Exercise instructions.
Beginning with the line that holds "Given: Open Zyuden", copy each line to the end of the records exactly, except the pictures.

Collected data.
────────────────

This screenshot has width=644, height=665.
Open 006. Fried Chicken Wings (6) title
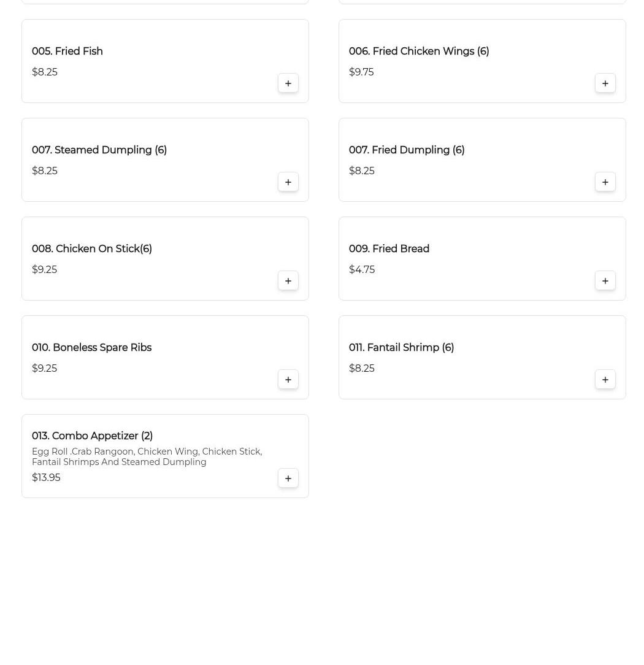pyautogui.click(x=419, y=51)
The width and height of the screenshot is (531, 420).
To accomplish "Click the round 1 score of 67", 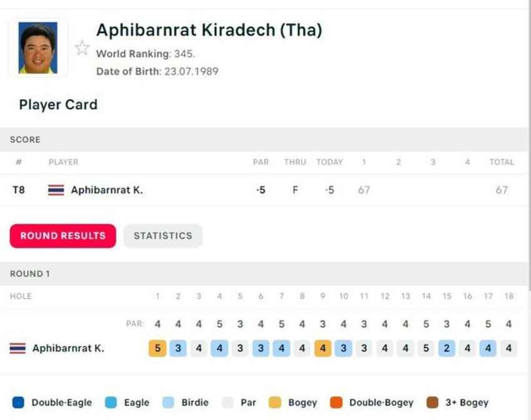I will [x=364, y=190].
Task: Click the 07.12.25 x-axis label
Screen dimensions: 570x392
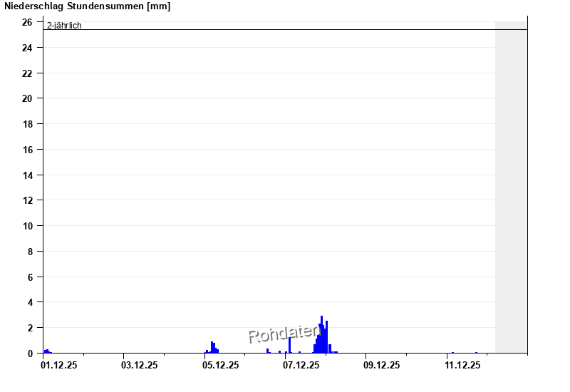Action: (x=301, y=366)
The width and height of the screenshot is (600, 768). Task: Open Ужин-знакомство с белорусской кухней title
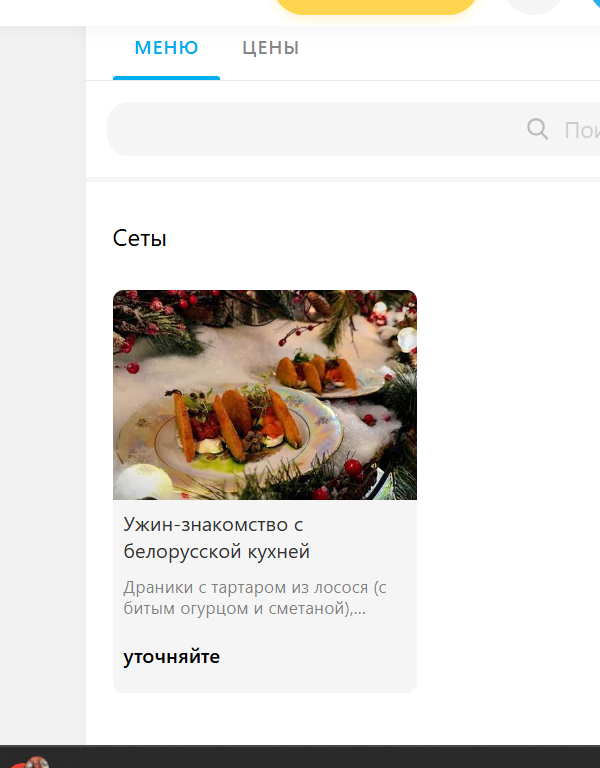tap(216, 538)
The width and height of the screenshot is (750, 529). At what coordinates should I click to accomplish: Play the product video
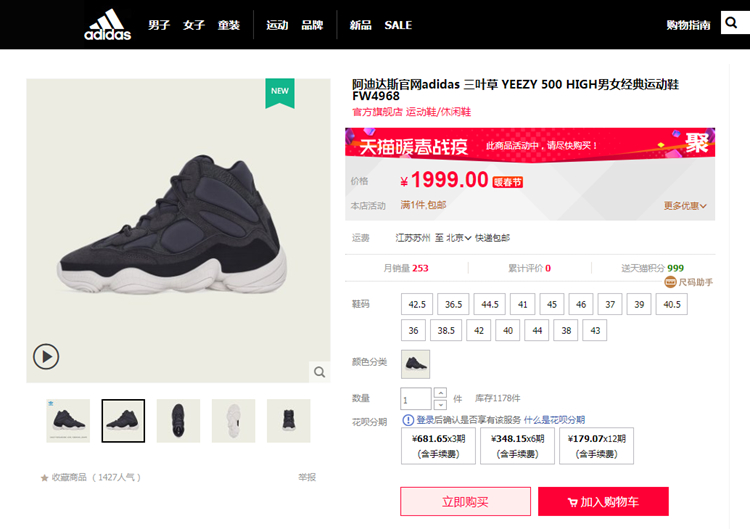(x=46, y=356)
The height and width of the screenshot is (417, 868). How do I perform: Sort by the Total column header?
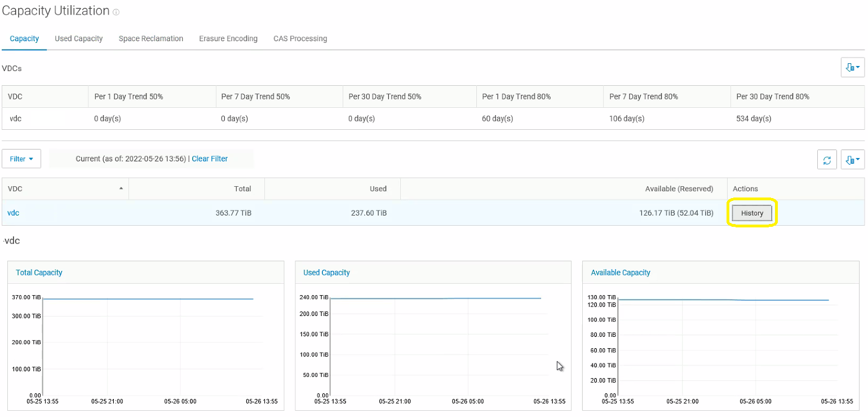coord(242,189)
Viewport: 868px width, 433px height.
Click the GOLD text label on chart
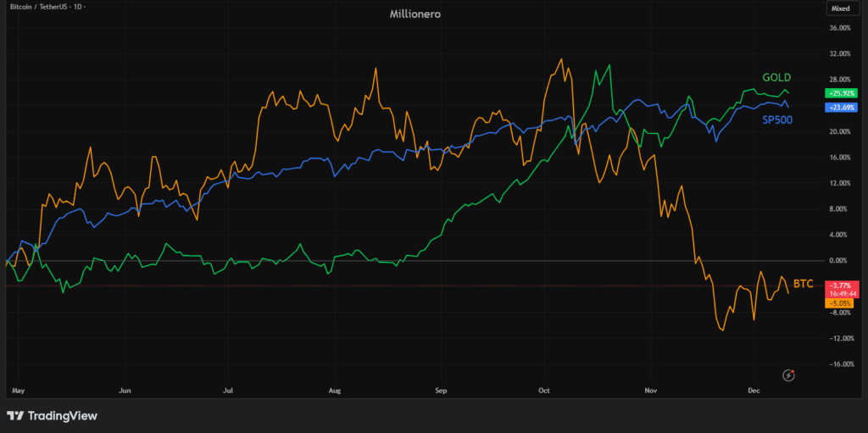(x=776, y=78)
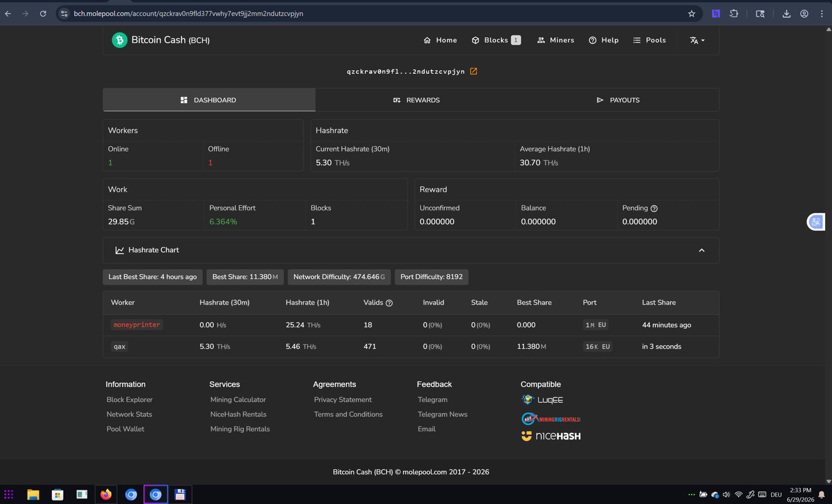Open the Blocks menu item

pos(496,40)
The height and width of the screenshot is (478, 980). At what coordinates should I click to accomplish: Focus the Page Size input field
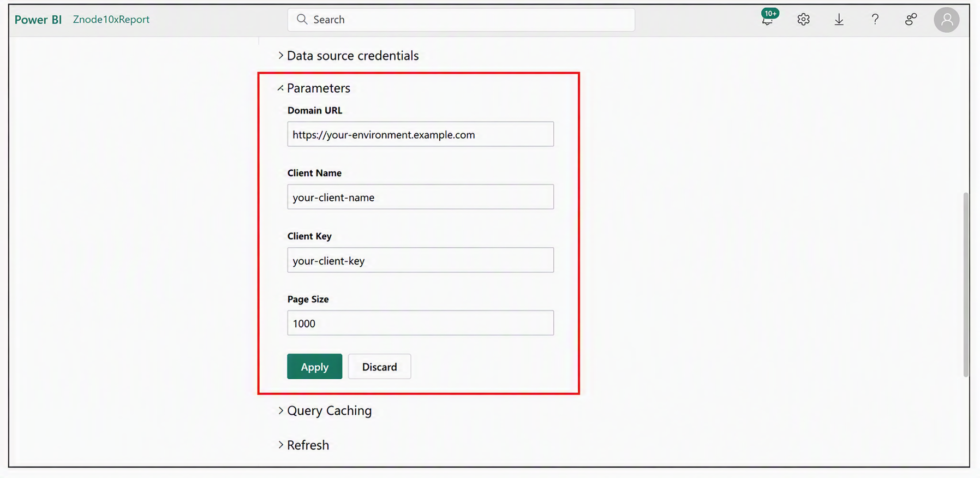(x=421, y=323)
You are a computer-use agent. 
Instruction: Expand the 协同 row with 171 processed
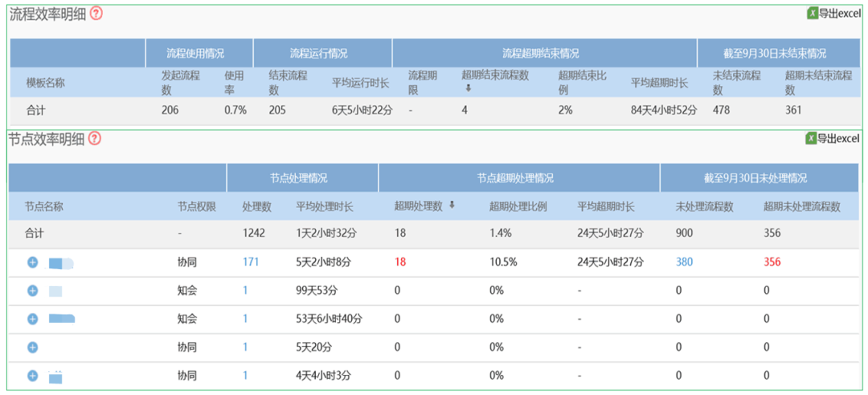(33, 263)
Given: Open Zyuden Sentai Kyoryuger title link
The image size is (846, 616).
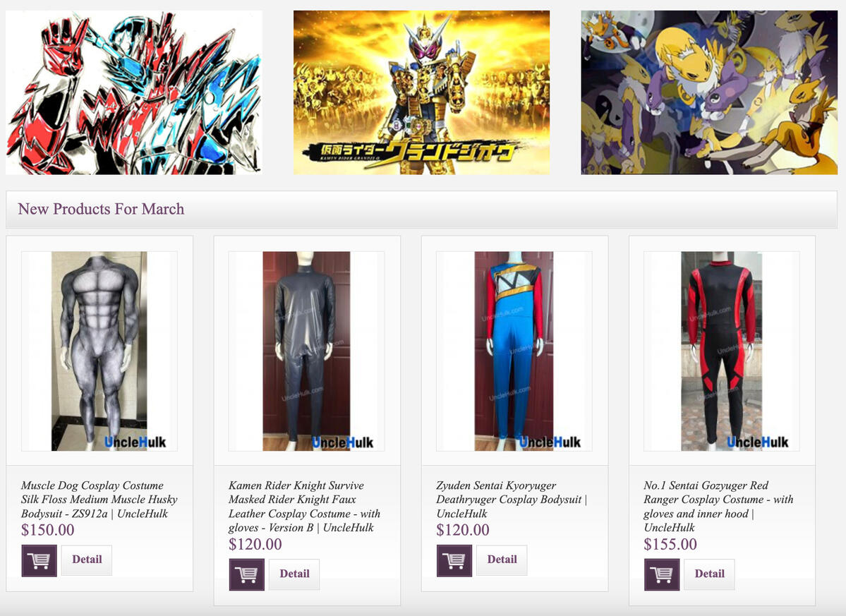Looking at the screenshot, I should 512,500.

────────────────

Solution to the problem.
Given: Open Zyuden Sentai Kyoryuger title link
The image size is (846, 616).
Looking at the screenshot, I should 512,500.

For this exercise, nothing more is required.